#### [EXTRACTED ENTRIES]
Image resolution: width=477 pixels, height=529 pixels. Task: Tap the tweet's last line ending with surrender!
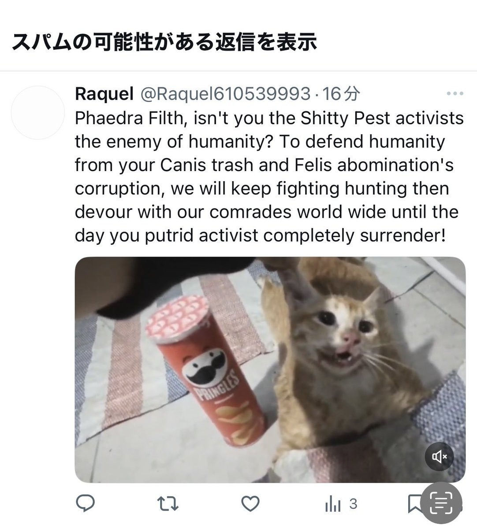[261, 235]
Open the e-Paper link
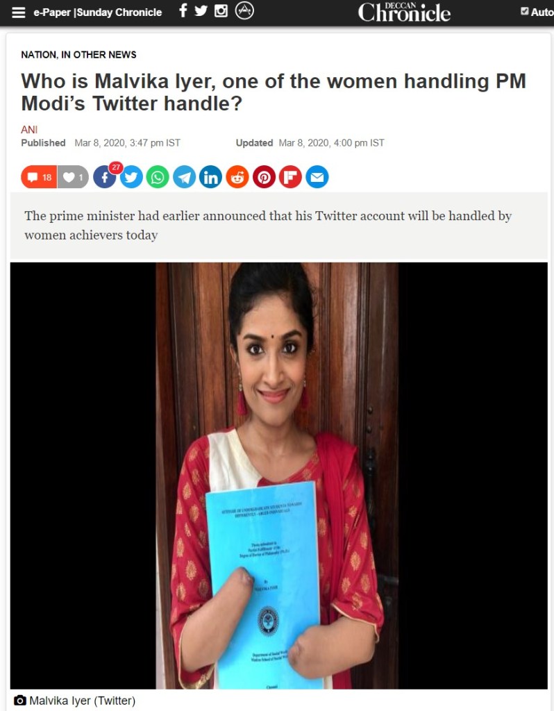Screen dimensions: 554x711 coord(52,12)
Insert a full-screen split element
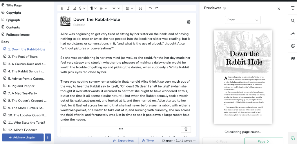Image resolution: width=297 pixels, height=144 pixels. coord(140,8)
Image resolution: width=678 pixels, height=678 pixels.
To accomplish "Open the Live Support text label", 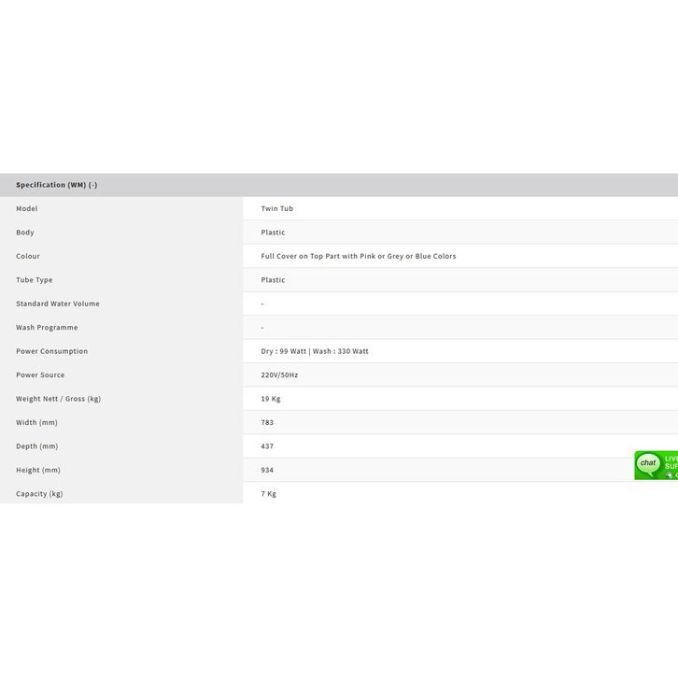I will pyautogui.click(x=671, y=462).
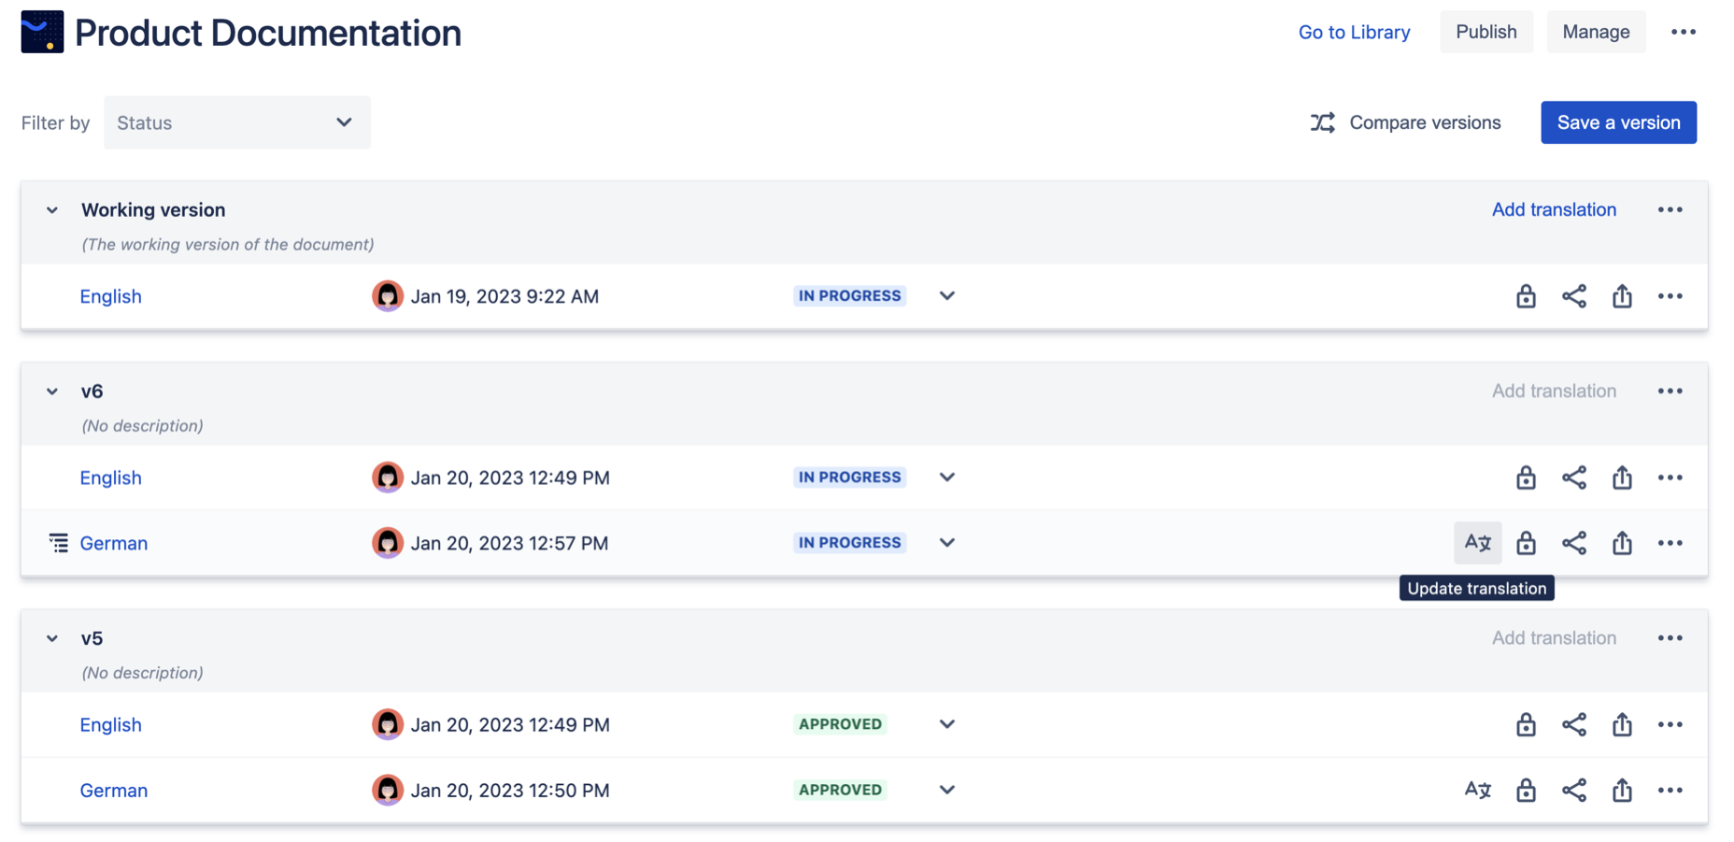Open the English working version document
This screenshot has height=842, width=1734.
tap(110, 296)
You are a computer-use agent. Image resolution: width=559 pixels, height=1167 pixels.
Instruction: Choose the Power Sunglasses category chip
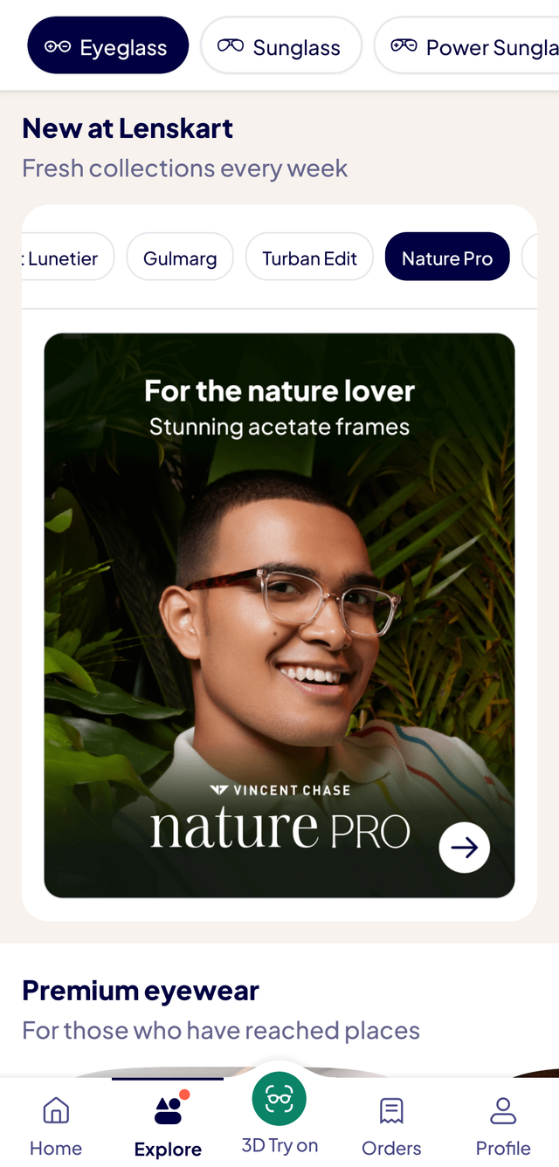pyautogui.click(x=466, y=45)

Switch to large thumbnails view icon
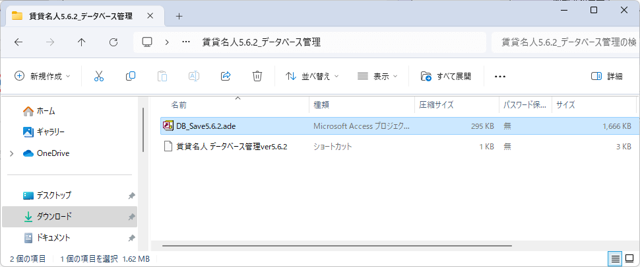click(630, 258)
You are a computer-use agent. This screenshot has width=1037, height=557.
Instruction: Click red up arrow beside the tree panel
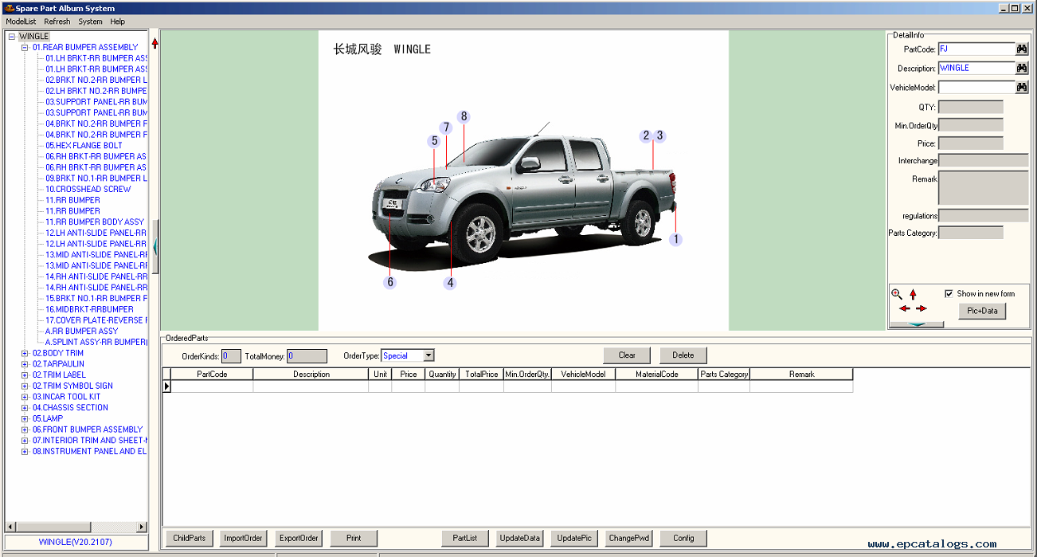tap(155, 43)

#### [TASK TO COMPLETE]
Search the data above for the word "computer" and report how many lines contain it, with nothing further.

#### [RESULT OF THE TASK]
2